# Work instructions
Echo the lines below word for word, starting at the one that contains "You are a GUI" and ending at the last line. Leave the pictures out of your answer.

(Lines from a data source)
________________________
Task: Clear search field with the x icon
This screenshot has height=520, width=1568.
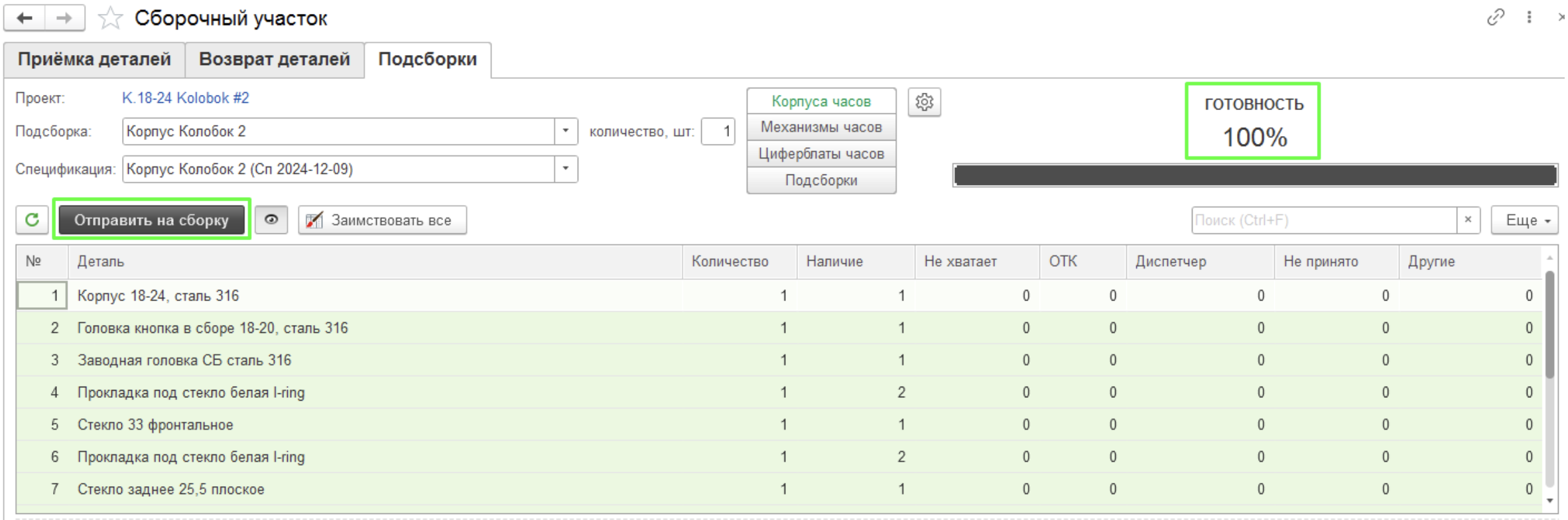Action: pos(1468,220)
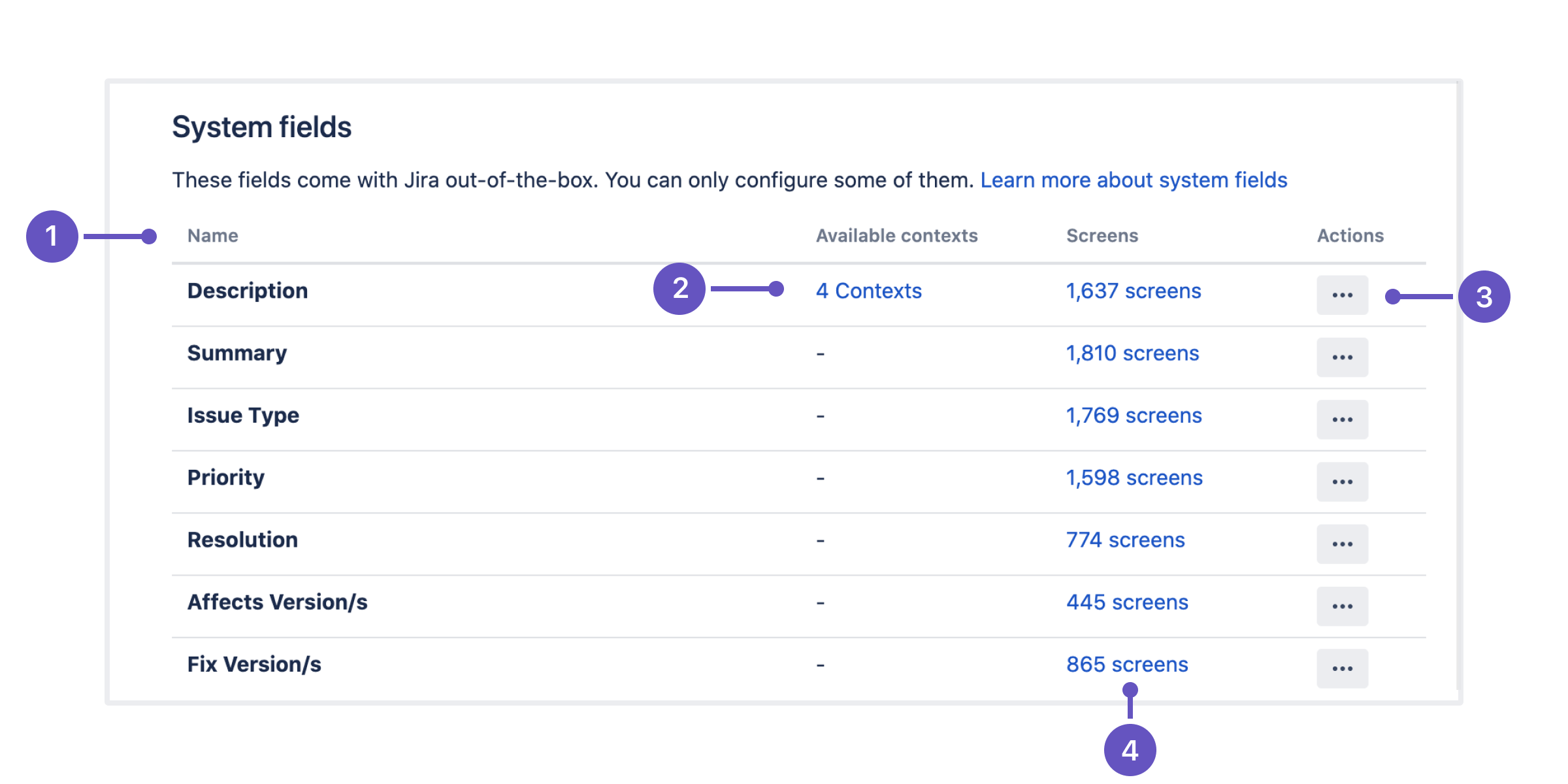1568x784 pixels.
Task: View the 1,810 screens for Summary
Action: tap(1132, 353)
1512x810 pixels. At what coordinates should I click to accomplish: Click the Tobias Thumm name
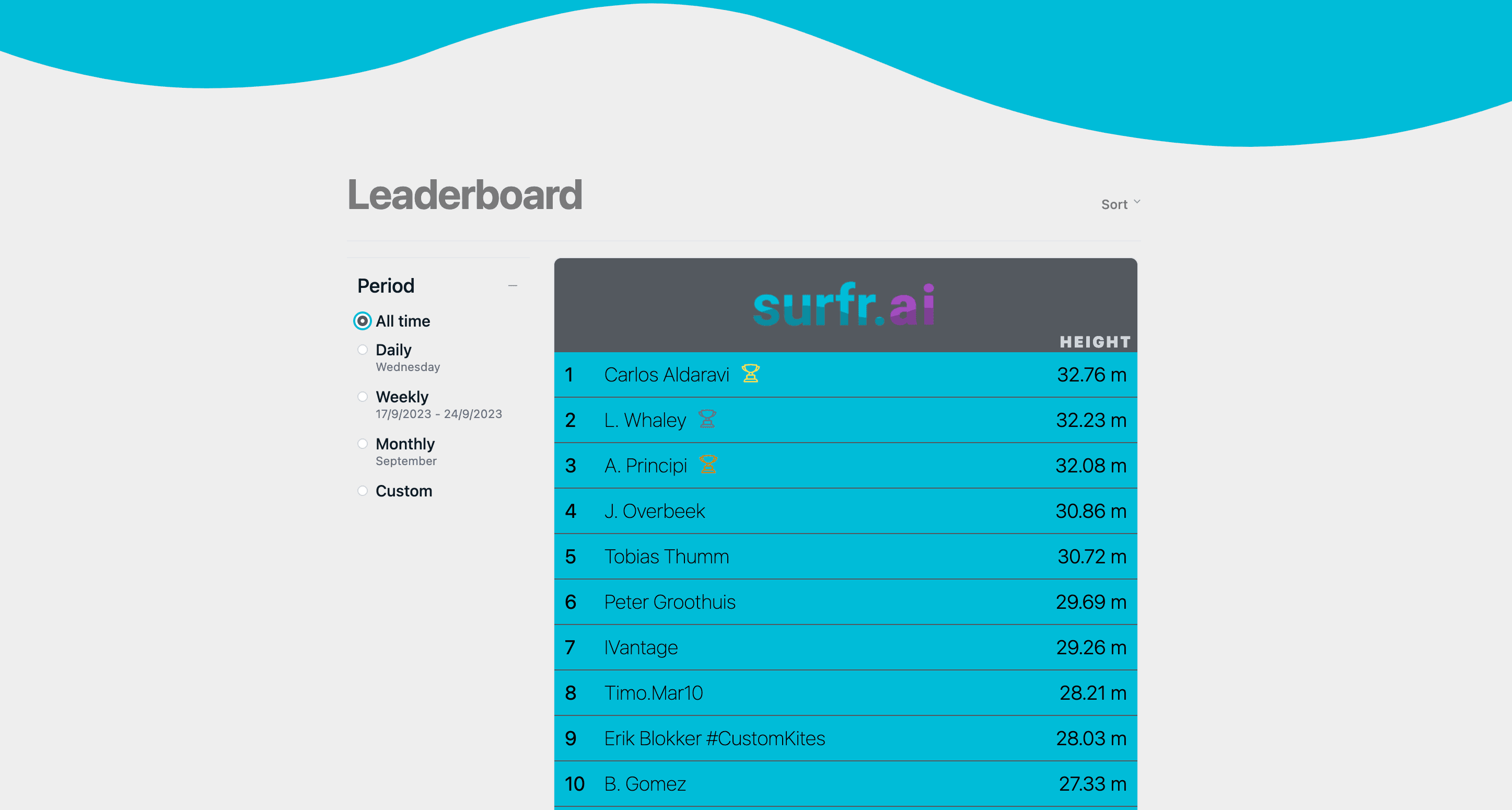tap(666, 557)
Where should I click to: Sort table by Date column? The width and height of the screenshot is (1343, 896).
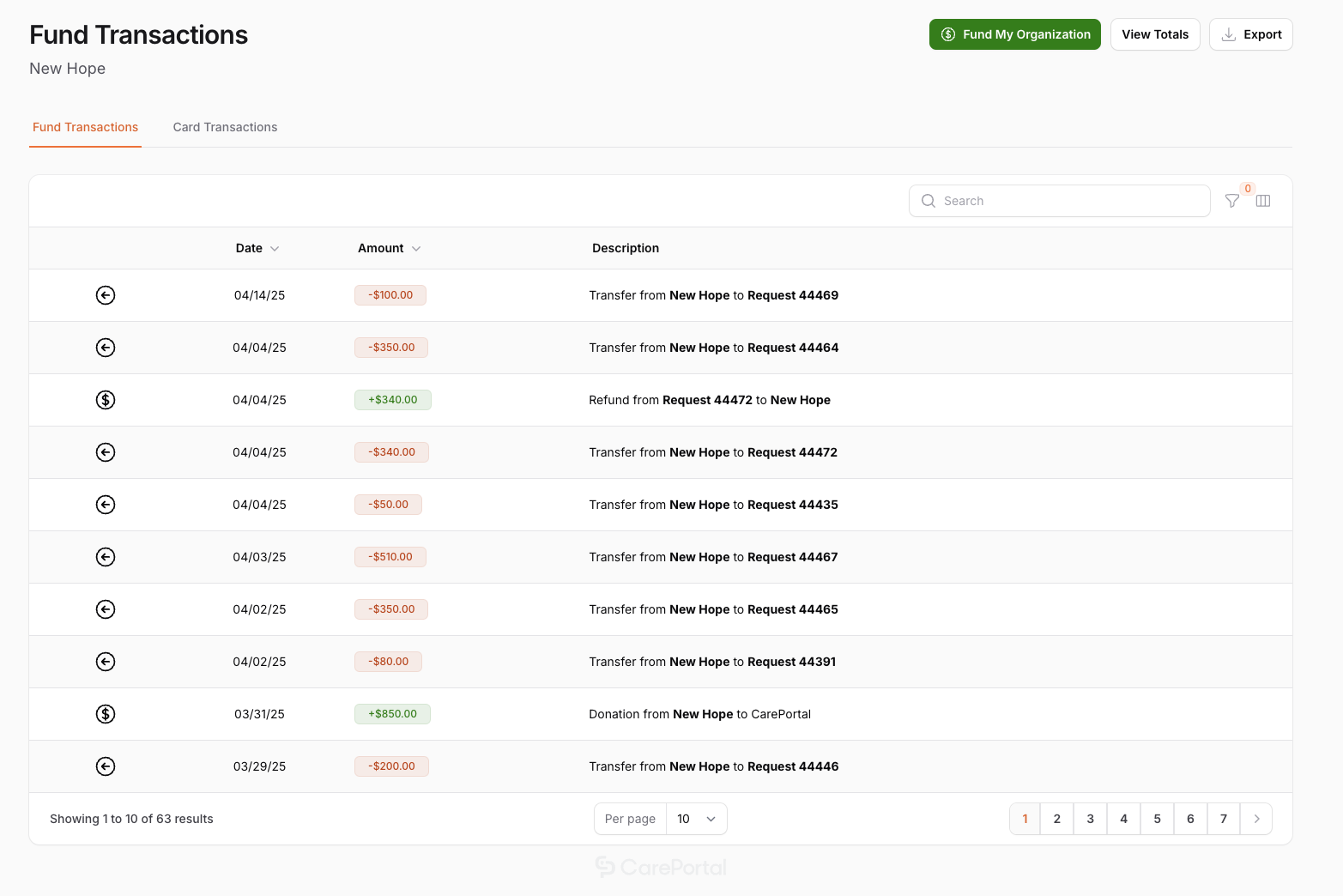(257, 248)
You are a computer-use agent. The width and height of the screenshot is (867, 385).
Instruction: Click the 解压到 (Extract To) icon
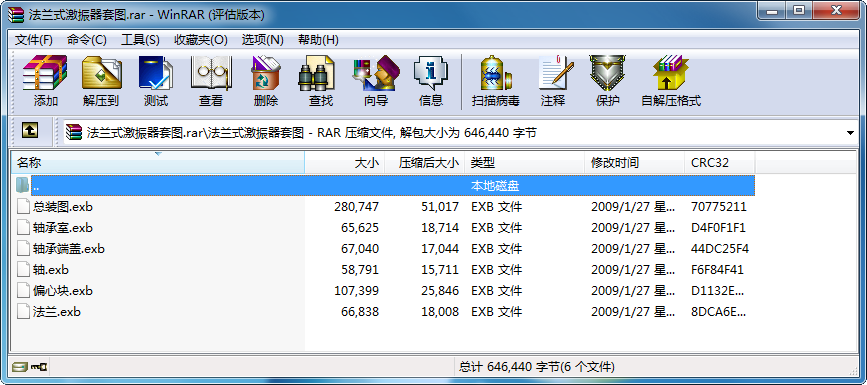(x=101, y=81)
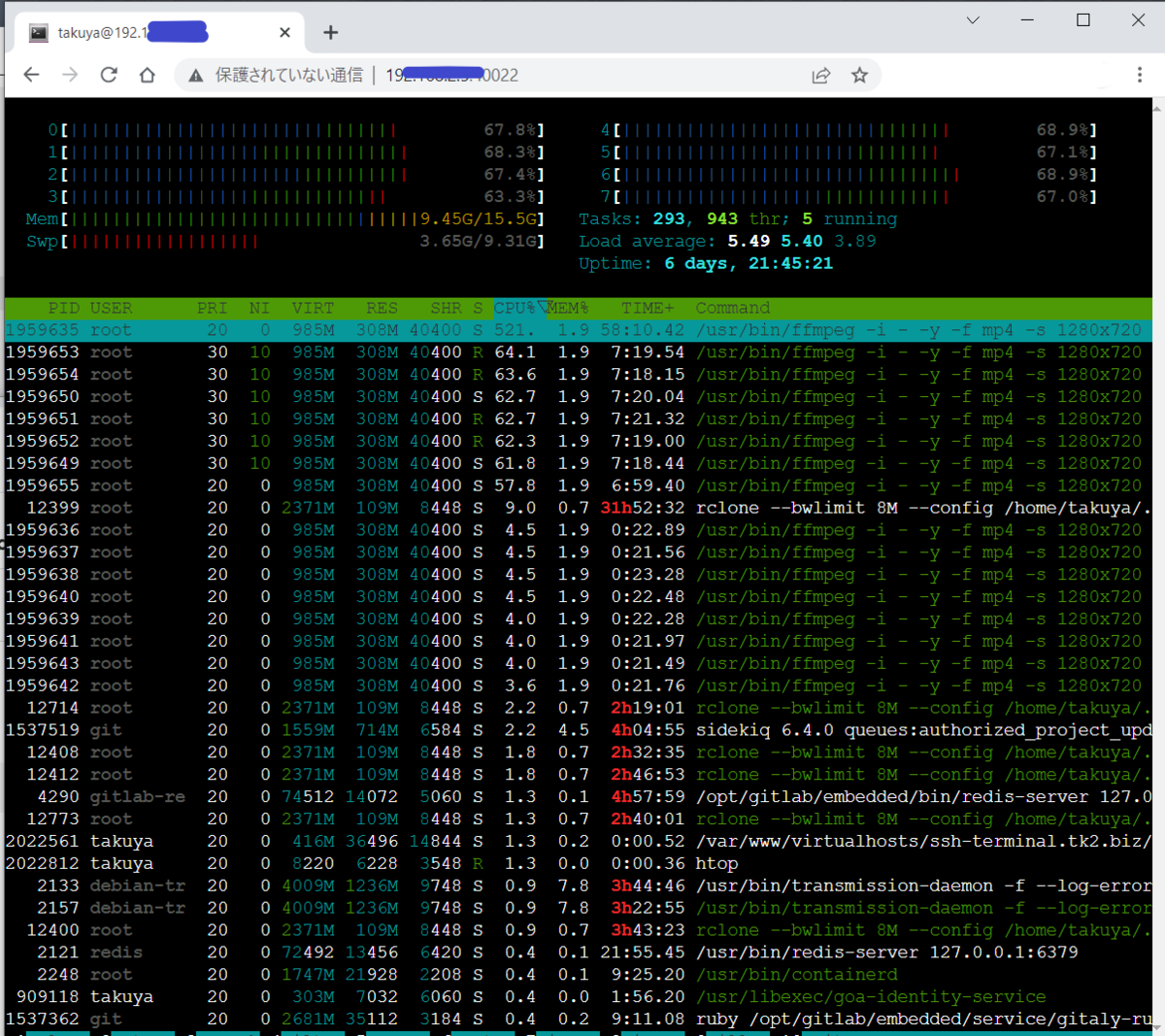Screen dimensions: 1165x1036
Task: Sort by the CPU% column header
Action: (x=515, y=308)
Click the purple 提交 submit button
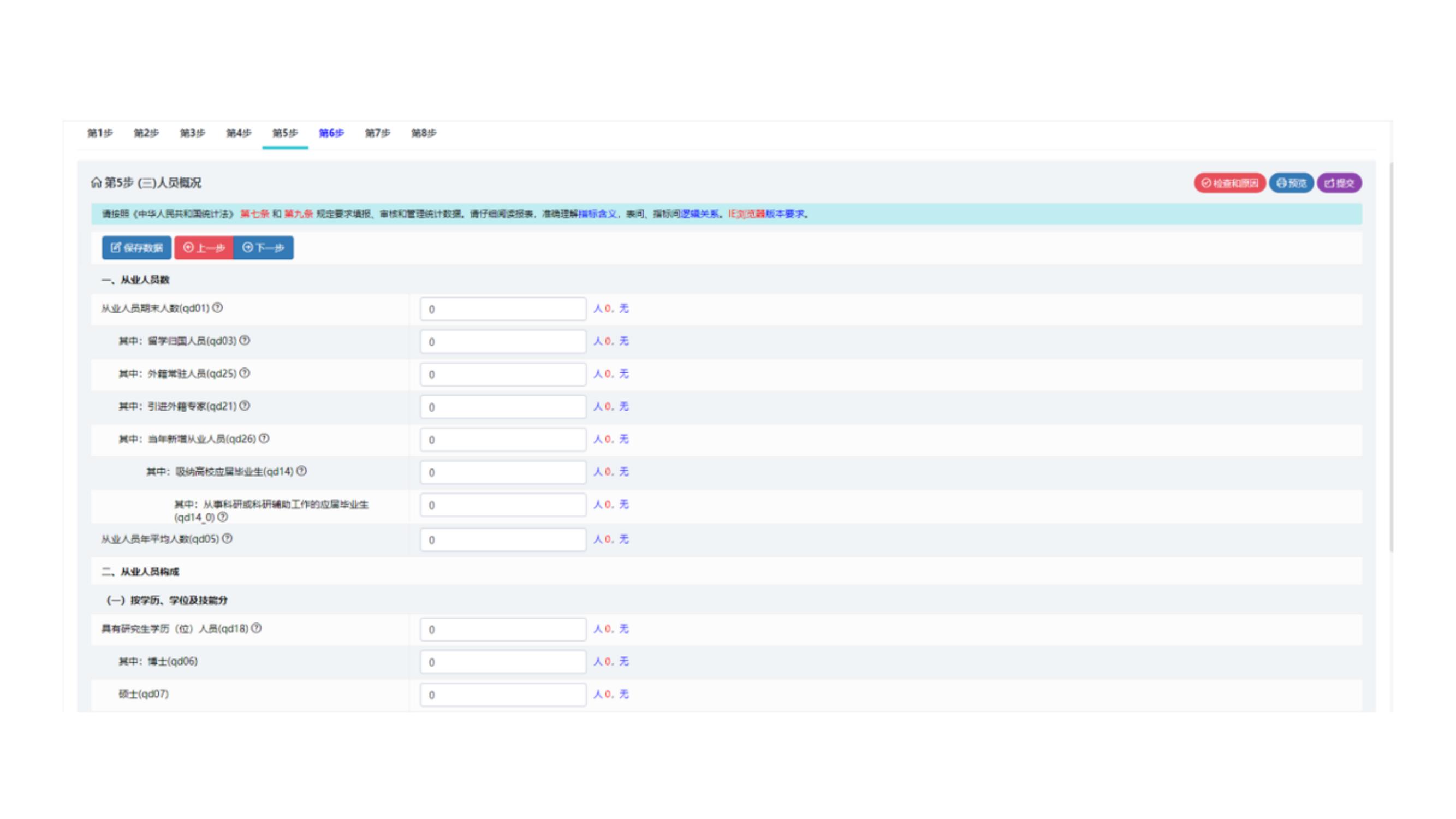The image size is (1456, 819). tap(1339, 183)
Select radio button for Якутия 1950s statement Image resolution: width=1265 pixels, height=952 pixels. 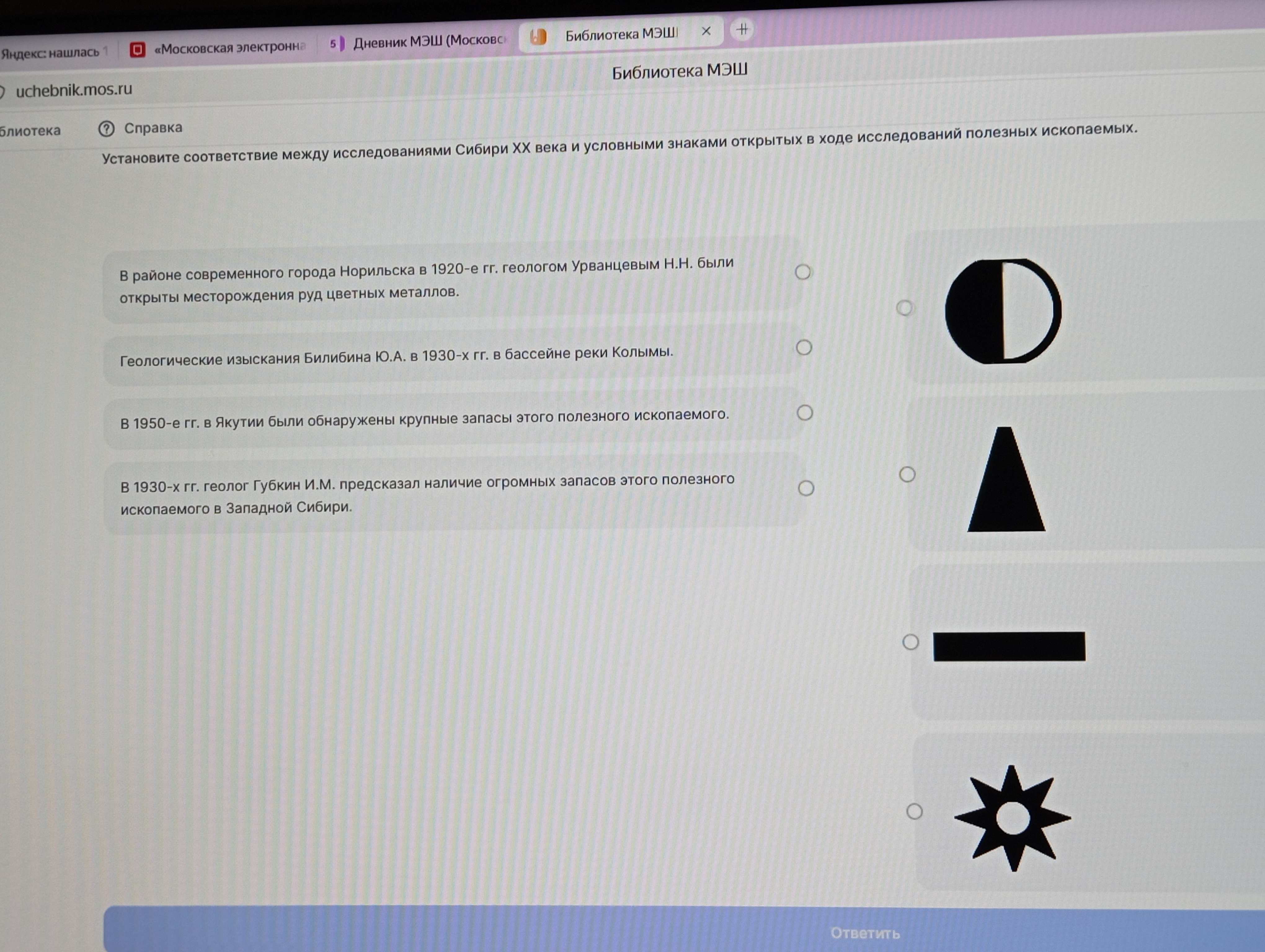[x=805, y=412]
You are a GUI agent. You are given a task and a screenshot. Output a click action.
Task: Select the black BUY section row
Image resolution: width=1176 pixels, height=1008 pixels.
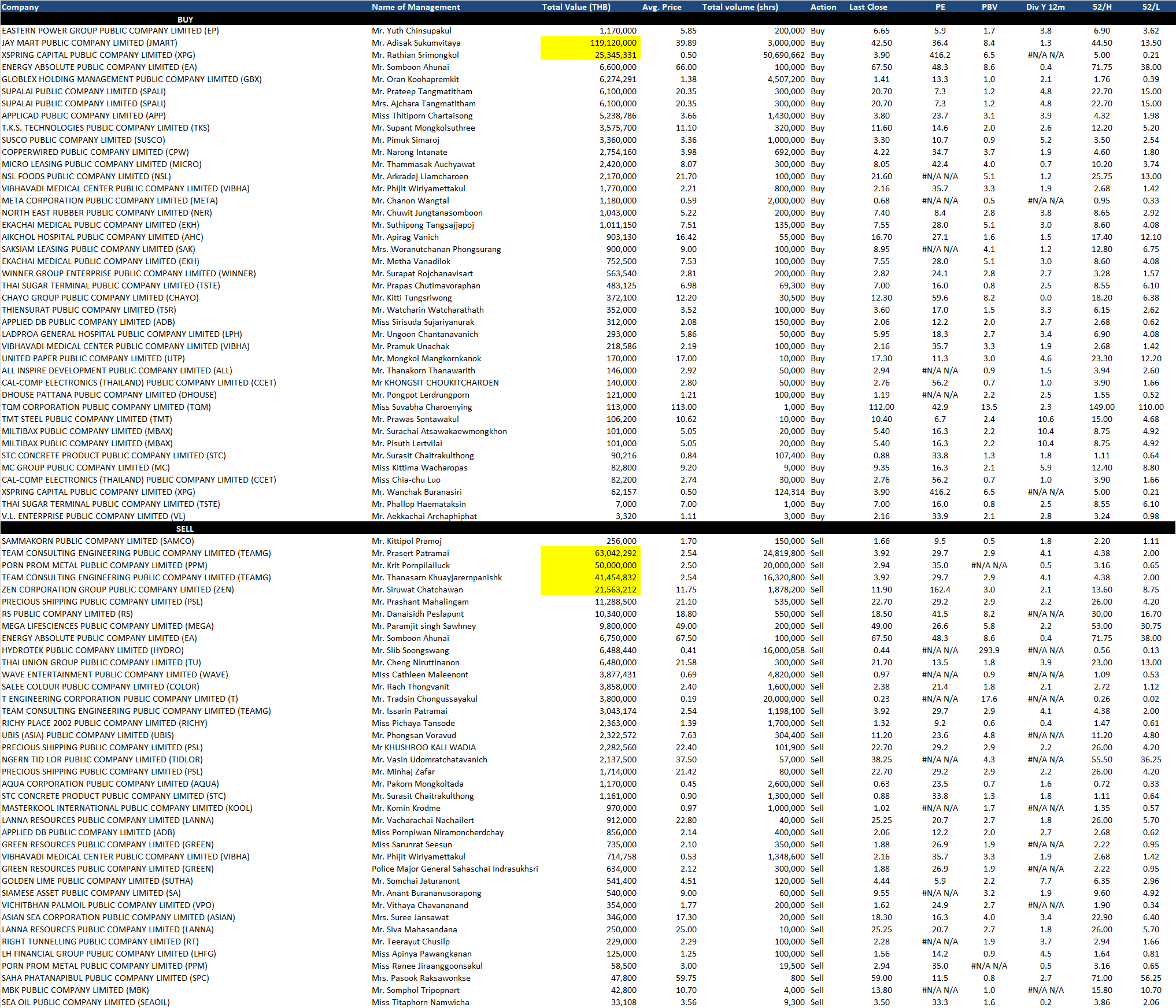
________________________
# Exercise result
You are a GUI agent. You are given a task and a screenshot. Output a click action.
Task: Select the black BUY section row
Image resolution: width=1176 pixels, height=1008 pixels.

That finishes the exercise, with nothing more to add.